Edit: I used the letters ivnetxovfsne on my 300,130 words and the hash routine found 1,189 words in .04 sec and the prime routine found 436 words in .08 sec.
Edit 2: With the letters ivnetxovfsne, you have 2 v’s, 2 n’s, 2 e’s. I removed the duplicate letters and got 299 matches with both the hash and prime routines.
Good catch!
Here’s my modified search:
function findHash(l)
local w = split(l,".")
table.sort(w)
local i = {}
for k=1,#w do
table.insert(i,0)
end
local r = {}
local j = #w
local s
local f = {}
while j > 0 do
i[j] = i[j] + 1
if i[j] == 2 then
i[j] = 0
j = j - 1
else
j = #w
s = {}
for l=1,#w do
if i[l] == 1 then
table.insert(s,w[l])
end
end
s = table.concat(s)
f[s] = true
end
end
for s,u in pairs(f) do
if sdict[s] then
for k,v in ipairs(sdict[s]) do
table.insert(r,v)
end
end
end
return r
end
With that, I get the same number of matches for the two routines. With the ive… set, I get 528 in .25s for primes and .073 for hash.

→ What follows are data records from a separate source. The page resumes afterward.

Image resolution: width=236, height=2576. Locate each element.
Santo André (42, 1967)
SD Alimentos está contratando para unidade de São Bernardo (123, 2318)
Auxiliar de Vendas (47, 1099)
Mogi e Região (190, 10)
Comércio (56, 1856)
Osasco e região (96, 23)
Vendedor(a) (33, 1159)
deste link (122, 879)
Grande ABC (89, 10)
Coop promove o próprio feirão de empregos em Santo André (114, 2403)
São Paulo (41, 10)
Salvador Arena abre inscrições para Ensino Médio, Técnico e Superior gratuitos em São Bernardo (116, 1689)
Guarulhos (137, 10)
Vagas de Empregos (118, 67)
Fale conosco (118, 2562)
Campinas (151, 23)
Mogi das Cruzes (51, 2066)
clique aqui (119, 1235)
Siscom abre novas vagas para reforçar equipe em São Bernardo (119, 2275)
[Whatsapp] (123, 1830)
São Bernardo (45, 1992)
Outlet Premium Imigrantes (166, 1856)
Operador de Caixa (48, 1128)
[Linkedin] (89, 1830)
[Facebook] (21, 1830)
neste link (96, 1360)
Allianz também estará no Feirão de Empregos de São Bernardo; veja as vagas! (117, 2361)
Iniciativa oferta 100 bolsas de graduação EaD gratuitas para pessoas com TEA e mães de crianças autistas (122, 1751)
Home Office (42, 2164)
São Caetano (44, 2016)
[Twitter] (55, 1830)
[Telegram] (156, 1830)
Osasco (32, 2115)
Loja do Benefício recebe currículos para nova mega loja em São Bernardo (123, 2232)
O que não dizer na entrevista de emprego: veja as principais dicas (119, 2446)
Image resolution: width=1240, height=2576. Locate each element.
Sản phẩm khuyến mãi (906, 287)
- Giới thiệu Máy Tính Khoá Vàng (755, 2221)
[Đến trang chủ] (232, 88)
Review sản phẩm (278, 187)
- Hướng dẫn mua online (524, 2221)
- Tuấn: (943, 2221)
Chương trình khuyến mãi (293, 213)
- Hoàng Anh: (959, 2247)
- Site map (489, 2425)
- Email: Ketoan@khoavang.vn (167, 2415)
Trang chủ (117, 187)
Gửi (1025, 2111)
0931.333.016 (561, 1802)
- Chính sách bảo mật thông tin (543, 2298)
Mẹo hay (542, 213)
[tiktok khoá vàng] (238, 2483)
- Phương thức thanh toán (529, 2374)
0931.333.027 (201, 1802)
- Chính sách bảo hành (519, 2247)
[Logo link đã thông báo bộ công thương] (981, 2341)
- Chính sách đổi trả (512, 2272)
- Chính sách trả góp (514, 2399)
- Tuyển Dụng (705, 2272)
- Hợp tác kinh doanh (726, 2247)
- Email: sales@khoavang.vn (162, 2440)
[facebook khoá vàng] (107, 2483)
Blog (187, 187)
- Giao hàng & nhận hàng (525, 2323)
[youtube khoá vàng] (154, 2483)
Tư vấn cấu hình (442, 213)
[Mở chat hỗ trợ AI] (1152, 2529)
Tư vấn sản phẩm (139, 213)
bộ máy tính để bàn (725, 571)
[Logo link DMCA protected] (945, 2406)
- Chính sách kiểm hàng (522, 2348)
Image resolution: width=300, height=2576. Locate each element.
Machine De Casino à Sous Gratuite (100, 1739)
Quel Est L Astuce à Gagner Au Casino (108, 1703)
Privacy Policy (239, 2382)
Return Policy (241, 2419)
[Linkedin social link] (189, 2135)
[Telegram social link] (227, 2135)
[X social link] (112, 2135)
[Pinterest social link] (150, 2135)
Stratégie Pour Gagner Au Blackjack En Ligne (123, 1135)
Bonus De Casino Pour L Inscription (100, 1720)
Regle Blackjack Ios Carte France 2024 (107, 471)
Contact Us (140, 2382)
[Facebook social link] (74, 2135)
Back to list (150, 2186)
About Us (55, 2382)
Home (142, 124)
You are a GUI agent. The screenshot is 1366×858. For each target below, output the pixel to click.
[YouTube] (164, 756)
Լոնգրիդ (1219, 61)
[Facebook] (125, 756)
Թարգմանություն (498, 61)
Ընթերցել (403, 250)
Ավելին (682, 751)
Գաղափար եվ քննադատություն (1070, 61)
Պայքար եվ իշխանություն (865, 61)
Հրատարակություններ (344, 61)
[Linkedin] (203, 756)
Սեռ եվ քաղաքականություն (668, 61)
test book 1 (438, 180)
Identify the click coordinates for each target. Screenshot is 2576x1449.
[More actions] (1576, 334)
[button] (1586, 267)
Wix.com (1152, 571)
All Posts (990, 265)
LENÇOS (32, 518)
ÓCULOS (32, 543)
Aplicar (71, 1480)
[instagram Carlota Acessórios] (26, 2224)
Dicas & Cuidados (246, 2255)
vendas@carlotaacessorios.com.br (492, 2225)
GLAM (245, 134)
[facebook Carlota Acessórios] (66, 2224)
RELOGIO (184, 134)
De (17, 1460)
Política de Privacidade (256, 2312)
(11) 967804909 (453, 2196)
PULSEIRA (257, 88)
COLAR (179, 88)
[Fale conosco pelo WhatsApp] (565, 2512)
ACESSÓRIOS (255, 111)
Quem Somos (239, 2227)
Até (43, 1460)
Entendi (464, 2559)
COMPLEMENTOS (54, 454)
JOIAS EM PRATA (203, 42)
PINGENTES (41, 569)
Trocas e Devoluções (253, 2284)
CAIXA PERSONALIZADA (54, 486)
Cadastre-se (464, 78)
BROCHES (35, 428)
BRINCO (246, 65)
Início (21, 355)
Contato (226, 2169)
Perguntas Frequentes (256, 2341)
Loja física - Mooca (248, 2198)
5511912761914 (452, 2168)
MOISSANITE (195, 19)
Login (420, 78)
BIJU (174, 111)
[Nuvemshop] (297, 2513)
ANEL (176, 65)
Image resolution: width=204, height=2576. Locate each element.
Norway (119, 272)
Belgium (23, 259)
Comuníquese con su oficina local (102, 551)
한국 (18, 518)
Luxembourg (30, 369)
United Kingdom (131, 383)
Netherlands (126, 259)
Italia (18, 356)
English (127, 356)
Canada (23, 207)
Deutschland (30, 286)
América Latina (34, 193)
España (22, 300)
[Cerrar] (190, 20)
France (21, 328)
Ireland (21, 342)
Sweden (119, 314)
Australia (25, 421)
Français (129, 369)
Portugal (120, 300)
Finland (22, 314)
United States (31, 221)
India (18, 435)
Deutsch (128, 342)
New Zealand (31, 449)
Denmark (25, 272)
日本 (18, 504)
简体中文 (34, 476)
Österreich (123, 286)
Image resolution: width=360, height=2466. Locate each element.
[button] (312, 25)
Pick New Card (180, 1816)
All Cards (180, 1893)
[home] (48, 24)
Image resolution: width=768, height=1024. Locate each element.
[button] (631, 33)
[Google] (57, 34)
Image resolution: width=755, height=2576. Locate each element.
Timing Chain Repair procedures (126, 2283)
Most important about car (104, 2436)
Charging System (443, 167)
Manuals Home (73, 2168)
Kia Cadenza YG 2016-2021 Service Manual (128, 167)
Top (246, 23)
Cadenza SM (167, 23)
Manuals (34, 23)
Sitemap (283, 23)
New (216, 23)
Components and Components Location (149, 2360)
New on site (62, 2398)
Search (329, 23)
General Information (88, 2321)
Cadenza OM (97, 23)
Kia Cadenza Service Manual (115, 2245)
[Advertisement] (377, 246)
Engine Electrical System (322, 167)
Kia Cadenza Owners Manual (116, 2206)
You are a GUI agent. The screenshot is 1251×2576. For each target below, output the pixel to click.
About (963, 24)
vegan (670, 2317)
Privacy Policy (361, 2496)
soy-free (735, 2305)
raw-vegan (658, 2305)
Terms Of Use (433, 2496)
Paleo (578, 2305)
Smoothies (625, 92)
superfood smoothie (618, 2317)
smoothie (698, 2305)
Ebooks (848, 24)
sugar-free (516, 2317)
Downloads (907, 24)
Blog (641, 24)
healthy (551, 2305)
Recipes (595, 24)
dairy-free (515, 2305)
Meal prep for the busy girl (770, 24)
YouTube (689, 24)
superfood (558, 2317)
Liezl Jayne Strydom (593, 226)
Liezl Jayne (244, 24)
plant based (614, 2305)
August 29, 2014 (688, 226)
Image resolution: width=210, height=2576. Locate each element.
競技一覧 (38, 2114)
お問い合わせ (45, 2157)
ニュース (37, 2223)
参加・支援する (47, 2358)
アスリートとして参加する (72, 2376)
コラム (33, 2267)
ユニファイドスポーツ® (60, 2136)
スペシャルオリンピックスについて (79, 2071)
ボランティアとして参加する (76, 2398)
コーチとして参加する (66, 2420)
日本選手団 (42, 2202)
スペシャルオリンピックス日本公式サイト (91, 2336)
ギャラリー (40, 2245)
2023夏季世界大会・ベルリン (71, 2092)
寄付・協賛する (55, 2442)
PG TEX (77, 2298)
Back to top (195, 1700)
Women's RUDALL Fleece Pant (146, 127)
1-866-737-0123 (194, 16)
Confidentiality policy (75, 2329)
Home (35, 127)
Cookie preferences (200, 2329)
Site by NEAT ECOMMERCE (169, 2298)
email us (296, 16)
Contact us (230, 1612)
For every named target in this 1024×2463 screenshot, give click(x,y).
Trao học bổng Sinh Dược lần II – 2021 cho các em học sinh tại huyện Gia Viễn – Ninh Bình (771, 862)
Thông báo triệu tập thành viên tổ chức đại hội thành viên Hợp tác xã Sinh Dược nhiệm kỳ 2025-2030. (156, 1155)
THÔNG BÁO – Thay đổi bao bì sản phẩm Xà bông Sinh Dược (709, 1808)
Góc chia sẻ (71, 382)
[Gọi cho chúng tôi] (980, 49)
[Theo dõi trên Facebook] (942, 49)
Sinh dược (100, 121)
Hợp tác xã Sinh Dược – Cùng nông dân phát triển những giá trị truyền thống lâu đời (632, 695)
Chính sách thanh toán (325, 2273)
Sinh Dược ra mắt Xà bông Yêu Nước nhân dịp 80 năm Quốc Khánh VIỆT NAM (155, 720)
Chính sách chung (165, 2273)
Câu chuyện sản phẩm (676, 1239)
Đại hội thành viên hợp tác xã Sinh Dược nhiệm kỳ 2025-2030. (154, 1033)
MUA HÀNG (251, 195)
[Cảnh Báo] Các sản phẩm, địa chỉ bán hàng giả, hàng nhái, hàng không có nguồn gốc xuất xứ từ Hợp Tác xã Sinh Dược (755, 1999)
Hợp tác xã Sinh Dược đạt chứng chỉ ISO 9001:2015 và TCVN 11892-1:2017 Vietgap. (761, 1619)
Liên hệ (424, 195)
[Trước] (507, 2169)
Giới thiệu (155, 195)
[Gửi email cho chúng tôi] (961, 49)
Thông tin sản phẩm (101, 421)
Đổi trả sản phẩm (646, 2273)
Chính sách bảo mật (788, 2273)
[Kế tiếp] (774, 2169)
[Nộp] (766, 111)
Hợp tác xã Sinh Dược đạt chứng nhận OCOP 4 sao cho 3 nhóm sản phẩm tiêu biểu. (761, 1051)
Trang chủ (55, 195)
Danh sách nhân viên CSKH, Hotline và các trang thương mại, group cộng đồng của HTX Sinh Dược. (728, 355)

My dictionary also shows about a 10% reduction in size.
Loopspace How do you print the actual words found by your routine
@colincooper One way you can print the words in @LoopSpace code above is add the line print(table.concat(t,"\ "))
after the line of code t=findHash(letters)
or t=findPrime(letters)
in the function doFind()
.
Thank you